• TASK REQUIREMENTS:
Read through the material below and copy each line in which the word "computer" occurs.

• RECORDED INFORMATION:
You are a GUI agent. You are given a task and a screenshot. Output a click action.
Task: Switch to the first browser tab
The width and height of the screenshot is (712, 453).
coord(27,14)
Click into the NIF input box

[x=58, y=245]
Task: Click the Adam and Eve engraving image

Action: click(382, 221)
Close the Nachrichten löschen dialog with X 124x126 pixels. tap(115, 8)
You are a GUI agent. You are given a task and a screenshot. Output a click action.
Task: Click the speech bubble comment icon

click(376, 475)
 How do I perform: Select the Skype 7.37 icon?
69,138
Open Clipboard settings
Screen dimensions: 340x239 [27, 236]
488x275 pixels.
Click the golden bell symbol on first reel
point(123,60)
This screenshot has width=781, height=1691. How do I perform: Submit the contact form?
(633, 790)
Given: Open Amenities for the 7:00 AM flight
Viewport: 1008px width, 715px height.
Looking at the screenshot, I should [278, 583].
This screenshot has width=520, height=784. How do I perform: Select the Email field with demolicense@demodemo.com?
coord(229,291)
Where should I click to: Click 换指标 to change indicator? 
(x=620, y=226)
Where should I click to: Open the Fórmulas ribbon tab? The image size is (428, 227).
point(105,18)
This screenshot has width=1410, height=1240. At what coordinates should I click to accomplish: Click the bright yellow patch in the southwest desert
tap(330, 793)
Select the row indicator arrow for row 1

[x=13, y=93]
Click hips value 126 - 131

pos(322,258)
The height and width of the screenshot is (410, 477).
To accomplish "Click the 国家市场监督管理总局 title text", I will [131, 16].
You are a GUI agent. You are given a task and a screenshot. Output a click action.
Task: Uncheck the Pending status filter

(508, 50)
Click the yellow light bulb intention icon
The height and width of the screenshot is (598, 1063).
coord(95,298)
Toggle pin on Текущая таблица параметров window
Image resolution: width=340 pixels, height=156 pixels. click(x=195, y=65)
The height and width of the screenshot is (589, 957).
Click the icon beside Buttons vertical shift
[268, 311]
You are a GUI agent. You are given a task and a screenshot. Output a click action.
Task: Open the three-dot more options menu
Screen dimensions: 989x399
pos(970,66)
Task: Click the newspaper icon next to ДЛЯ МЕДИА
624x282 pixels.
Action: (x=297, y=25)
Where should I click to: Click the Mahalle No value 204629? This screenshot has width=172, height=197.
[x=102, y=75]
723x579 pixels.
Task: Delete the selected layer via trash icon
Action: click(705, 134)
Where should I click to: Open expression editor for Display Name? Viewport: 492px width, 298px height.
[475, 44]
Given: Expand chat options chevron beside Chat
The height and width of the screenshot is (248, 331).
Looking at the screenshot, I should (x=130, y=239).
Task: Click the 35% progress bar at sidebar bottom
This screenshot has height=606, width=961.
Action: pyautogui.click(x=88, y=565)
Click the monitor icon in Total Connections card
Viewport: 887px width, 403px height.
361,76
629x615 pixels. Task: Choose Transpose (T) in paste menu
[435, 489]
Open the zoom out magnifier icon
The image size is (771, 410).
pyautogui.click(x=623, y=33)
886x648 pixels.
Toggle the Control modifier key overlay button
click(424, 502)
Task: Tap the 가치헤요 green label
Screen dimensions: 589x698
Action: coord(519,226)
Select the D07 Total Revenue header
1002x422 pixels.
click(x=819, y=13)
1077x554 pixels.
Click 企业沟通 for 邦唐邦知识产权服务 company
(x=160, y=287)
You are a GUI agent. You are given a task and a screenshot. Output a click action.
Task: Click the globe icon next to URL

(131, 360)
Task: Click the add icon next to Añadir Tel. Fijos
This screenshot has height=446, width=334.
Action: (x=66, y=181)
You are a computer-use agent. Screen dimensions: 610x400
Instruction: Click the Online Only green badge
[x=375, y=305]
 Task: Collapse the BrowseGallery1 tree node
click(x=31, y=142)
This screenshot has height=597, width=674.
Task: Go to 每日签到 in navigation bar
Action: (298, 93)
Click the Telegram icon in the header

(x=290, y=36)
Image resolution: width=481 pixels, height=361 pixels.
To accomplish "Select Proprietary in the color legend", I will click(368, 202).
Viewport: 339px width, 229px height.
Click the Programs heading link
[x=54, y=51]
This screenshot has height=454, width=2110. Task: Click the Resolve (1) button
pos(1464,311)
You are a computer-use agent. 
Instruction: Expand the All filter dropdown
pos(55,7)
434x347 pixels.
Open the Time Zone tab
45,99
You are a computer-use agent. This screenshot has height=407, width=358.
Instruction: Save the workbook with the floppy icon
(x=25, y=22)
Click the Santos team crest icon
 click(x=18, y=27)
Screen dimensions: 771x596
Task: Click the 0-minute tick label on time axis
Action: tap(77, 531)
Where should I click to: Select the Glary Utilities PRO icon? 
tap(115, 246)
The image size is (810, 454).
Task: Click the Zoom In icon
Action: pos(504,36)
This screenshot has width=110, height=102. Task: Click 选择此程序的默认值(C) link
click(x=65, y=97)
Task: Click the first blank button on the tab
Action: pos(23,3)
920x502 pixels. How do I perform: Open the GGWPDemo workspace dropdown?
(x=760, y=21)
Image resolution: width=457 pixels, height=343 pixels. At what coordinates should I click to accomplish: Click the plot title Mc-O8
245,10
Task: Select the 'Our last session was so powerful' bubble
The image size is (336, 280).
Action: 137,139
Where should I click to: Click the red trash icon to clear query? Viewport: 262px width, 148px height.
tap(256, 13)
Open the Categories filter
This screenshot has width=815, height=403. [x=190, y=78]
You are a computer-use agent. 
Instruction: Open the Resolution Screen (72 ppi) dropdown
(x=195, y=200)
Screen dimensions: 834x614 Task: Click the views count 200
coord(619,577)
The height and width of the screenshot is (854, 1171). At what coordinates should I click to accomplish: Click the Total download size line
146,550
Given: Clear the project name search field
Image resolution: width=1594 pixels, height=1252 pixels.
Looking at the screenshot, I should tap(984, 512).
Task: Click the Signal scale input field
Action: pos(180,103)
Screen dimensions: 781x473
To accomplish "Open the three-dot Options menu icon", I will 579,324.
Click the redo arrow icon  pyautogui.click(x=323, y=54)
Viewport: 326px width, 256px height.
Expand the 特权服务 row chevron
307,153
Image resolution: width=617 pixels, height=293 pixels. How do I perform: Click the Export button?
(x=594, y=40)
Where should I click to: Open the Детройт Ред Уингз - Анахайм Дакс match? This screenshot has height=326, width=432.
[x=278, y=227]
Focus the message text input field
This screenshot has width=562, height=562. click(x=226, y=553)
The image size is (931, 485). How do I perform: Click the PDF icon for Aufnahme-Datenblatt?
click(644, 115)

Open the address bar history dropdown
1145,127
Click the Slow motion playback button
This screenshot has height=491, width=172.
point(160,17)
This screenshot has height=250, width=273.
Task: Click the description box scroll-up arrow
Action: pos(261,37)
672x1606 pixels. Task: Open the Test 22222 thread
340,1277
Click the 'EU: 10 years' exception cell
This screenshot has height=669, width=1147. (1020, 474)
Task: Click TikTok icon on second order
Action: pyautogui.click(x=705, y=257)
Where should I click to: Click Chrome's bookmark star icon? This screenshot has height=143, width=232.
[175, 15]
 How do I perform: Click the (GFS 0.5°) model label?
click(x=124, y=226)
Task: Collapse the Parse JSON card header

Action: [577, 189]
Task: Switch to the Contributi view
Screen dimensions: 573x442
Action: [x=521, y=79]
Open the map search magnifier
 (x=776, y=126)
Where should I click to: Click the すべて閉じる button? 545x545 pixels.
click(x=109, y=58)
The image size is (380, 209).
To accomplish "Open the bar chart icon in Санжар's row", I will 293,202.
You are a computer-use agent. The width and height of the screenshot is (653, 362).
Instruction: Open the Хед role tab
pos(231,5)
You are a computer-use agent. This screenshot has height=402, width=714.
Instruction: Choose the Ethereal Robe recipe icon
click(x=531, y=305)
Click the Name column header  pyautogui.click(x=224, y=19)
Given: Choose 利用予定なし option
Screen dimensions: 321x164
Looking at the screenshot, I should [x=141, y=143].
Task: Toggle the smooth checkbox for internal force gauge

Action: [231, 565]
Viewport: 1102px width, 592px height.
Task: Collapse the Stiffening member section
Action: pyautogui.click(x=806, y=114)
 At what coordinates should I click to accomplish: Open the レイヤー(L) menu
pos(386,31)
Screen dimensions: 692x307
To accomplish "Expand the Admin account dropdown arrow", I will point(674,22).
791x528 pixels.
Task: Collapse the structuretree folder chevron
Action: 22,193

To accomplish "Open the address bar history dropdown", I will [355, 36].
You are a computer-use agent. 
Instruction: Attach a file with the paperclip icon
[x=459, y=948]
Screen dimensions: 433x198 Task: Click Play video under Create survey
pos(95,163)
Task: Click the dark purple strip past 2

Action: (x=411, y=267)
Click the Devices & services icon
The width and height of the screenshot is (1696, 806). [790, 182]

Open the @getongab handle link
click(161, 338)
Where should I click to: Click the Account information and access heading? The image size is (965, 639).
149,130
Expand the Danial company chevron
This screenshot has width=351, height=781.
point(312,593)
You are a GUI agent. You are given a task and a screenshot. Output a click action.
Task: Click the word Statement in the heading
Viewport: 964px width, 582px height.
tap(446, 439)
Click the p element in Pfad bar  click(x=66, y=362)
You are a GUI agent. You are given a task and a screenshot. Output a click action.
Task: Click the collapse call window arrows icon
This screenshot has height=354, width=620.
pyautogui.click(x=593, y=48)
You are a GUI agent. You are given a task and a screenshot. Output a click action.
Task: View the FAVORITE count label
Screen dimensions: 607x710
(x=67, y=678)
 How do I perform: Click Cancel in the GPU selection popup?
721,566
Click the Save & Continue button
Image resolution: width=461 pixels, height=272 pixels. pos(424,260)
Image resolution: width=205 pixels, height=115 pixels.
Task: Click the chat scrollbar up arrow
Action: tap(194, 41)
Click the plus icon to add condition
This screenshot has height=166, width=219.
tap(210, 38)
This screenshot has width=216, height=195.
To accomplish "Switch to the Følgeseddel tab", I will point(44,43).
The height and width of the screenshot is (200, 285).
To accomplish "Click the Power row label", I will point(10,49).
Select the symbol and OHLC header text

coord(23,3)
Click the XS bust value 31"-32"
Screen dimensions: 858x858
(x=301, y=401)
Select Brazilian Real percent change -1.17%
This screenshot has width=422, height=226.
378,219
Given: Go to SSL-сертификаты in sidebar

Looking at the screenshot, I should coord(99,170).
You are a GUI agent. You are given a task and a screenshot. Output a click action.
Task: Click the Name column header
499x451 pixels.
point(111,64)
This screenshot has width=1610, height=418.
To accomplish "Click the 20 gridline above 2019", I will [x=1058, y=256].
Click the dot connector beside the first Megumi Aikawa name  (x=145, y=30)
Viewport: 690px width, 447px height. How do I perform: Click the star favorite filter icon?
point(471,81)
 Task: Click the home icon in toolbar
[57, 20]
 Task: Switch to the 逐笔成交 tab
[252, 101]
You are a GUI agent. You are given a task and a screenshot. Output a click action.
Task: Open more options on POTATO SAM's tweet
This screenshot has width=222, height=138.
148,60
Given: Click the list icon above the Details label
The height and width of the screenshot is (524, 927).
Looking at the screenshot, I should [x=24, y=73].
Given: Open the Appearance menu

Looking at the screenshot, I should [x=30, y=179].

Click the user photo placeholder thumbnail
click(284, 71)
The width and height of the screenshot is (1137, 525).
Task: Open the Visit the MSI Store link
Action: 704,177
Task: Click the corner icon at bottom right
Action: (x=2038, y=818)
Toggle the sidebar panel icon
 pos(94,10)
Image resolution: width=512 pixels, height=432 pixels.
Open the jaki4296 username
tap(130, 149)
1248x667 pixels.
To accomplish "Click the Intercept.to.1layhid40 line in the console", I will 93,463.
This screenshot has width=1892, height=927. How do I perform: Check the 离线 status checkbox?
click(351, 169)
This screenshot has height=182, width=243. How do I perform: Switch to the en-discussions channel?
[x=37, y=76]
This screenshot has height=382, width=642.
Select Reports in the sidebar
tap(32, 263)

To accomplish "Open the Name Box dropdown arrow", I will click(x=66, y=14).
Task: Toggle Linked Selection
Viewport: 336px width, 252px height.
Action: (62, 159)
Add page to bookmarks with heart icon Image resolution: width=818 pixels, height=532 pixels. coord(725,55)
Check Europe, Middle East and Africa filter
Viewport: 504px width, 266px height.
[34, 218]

• ANSWER SPACE:
You are a computer-use agent. Screen dimensions: 610x400
You are a computer-use agent. 
You are a computer-use agent. This screenshot has height=407, width=358.
You are a computer-use agent. 
You are a computer-use agent. The width and height of the screenshot is (653, 362).
You are a computer-use agent. This screenshot has height=402, width=714.
You are a computer-use agent. 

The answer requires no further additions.